A dedicated application, in contrast to a browser, can be configured for continuous background scanning for beacon signals. When the application receives a signal, it matches the beacon's identifier against data stored in its own local database (cache), which contains the building map and evacuation routes. It may also utilize other smartphone sensors, such as the accelerometer, for additional location refinement. This entire process occurs on the user's device, ensuring the system is fully autonomous and independent of external networks. If a beacon broadcasts an Eddystone URL, internet access would be required to open the link. Therefore, for autonomous operation, it is preferable to use beacons that only transmit a unique identifier (e.g., iBeacon or Eddystone UID). The dedicated application on the smartphone already “knows” what to do with this identifier, having all necessary information, including evacuation routes, pre-loaded into memory.
During the experiments conducted using beacons, the authors recorded the time required for evacuation from the furthest classroom, which is numbered 101 in Figure 7. The experiments were performed with two distinct groups of participants: those who were well-familiar with the building and those who were in the building for the first time.
As shown in Figure 7, the evacuation time significantly increases in both groups of individuals during the initial configuration of the application (browser) for utilizing the information broadcast by the beacons. The use of a pre-configured browser allows for a slight acceleration of the evacuation of individuals unfamiliar with the building layout or visiting it for the first time.
The traditional use of beacons for smartphones requires an Internet connection; otherwise, the browser cannot retrieve information from the beacon. To enable a beacon-based evacuation system operation in offline mode, it must be implemented via a dedicated native application. All essential information, including maps and routes, must be pre-cached in the smartphone's memory. In this architecture, beacons serve merely as triggers, with all logic and navigation processes executed locally on the user’s device. A specialized application for building evacuation was developed by the authors (Figure 8). After installing the developed application for evacuation using beacons on smartphones of two groups of users, the experiment with evacuation was repeated. The time of evacuation is shown in Figure 9.

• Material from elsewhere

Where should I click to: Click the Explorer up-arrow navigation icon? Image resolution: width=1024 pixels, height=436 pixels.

As shown in Figure 9, the gain from using beacons and a specially developed application is about 8% for the group that knows the scheme of the building, which is insignificant. However, in a critical situation every second counts. For a group of people who do not know the building when using beacons and the application, the evacuation time is reduced by 30% and approaching the time of a group of people who know the schematics of the building. This greatly increases the chances of a successful evacuation. In fact, the use of beacons allows to instill confidence and knowledge of the building people for the first time in this building.
The conducted research affirms that the foundational challenge in indoor positioning lies in navigating the trade-off between positioning accuracy and the total cost of ownership (TCO). While UWB technology offers superior, centimeter-level accuracy essential for critical industrial applications like Autonomous Guided Vehicles (AGV) and asset tracking, its high infrastructure cost and complex deployment limit its mass applicability. Conversely, BLE technology emerges as the optimal choice for mass-market deployment—such as in university campuses and retail—due to its low power consumption, cost-effectiveness, and near-universal compatibility with modern user devices. This dichotomy necessitates a hybrid deployment strategy as the most efficient path forward. Such a strategy strategically places high-accuracy UWB anchors only in mission-critical zones (e.g., laboratories, chemical storage), while relying on widespread, low-cost BLE beacons for general navigation and contextual alerting.

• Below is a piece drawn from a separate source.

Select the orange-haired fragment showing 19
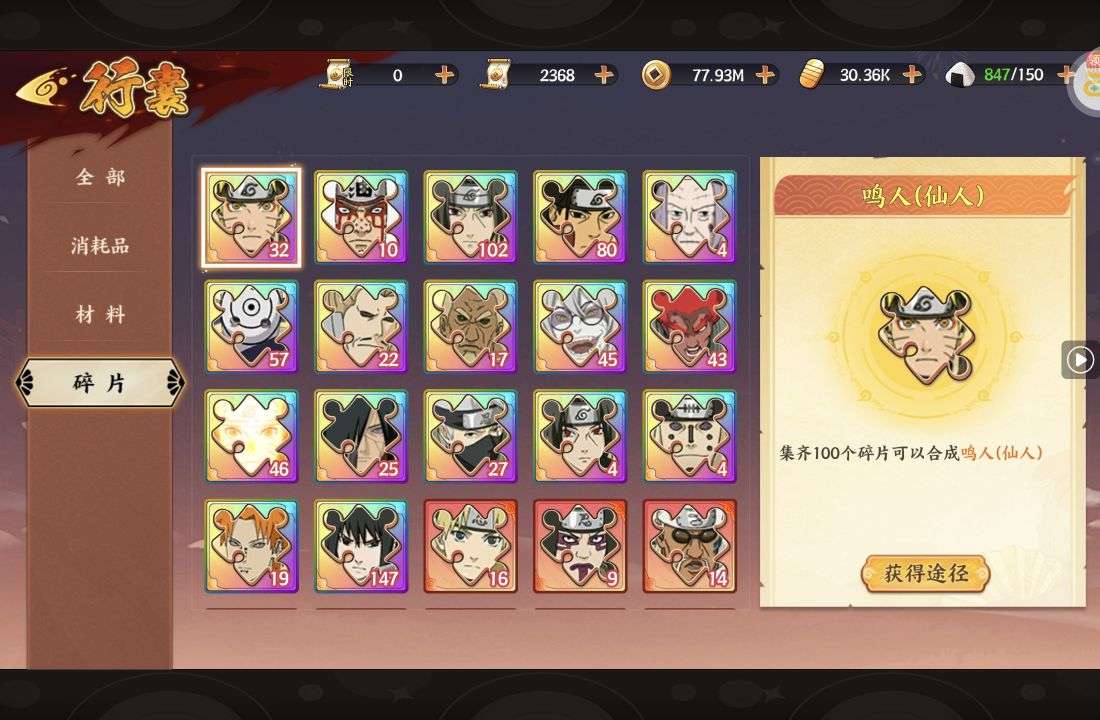This screenshot has width=1100, height=720. (x=251, y=546)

A key contribution of this work is demonstrating how Artificial Intelligence mitigates the fundamental technical weaknesses of these radio-frequency systems. Traditional positioning methods are severely compromised by multipath effects, Non-Line-of-Sight (NLoS) conditions, and device heterogeneity. However, AI models can be trained to recognize and compensate for signal perturbations, such as “shadowing” caused by the human body, correcting RSSI values in real time. Furthermore, AI enables the creation of self-adapting models that eliminate the need for costly and labor-intensive manual recalibration a significant drawback of traditional fingerprinting methods by dynamically adjusting to changes in the environment.

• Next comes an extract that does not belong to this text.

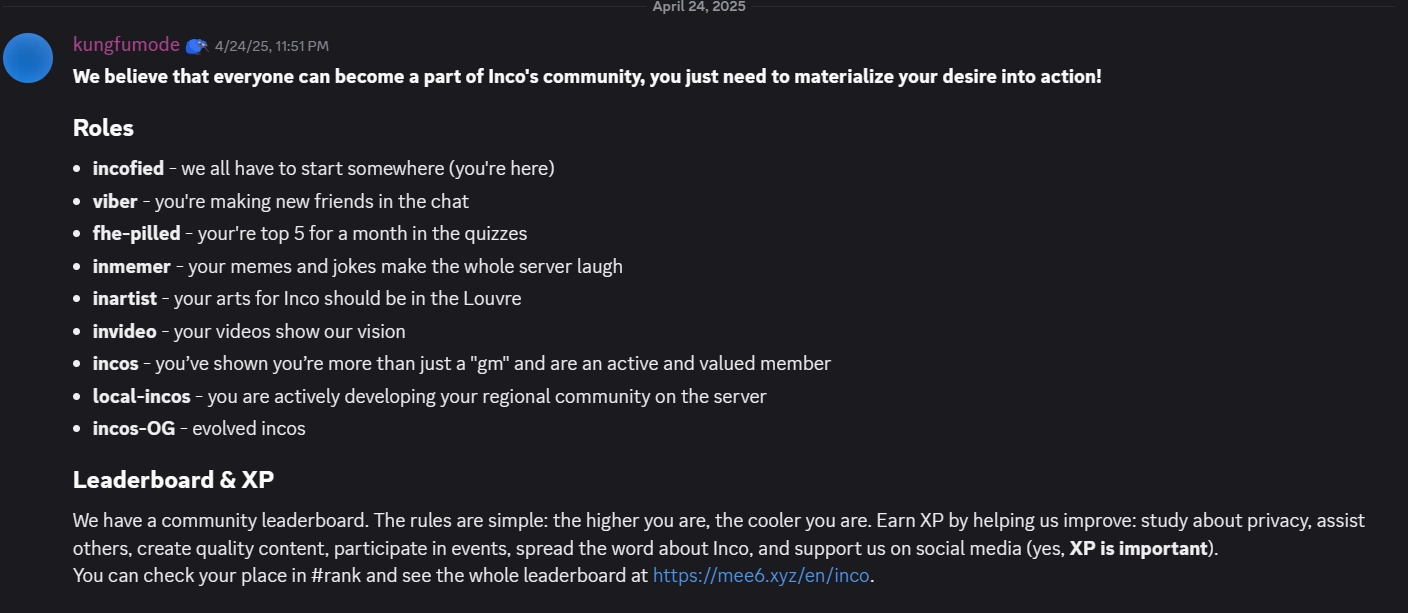
Task: Click the bold inartist role name
Action: pyautogui.click(x=125, y=298)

Critical to the implementation of any beacon-based system is a robust cyber defense framework. The inherent vulnerability of many beacon protocols (such as the unencrypted transmission of identifiers) makes them susceptible to simple but devastating attacks, including spoofing, jamming, and cloning, which could entirely compromise the system's integrity during an emergency. The proposed defense strategy shifts the security paradigm from reactive to proactive, advocating for the mandatory use of end-to-end encryption, dynamic identifier changing (Secure Shuffling), and leveraging the Digital Twin concept. By modeling the physical and cyber state in a virtual environment, the Digital Twin allows for remote monitoring of device anomalies, real-time testing of countermeasures, and enhanced forensic analysis following an incident. The practical significance of this integrated approach was quantitatively validated in the emergency evacuation experiment. While users familiar with the building saw an acceleration of evacuation time by approximately 8%, the impact on individuals unfamiliar with the building was profound: the use of the beacon-assisted application reduced their evacuation time by 30%. This empirical result provides a strong validation of the system's value, transforming a simple navigation tool into a lifesaving safety component, particularly for transient populations in large, complex facilities.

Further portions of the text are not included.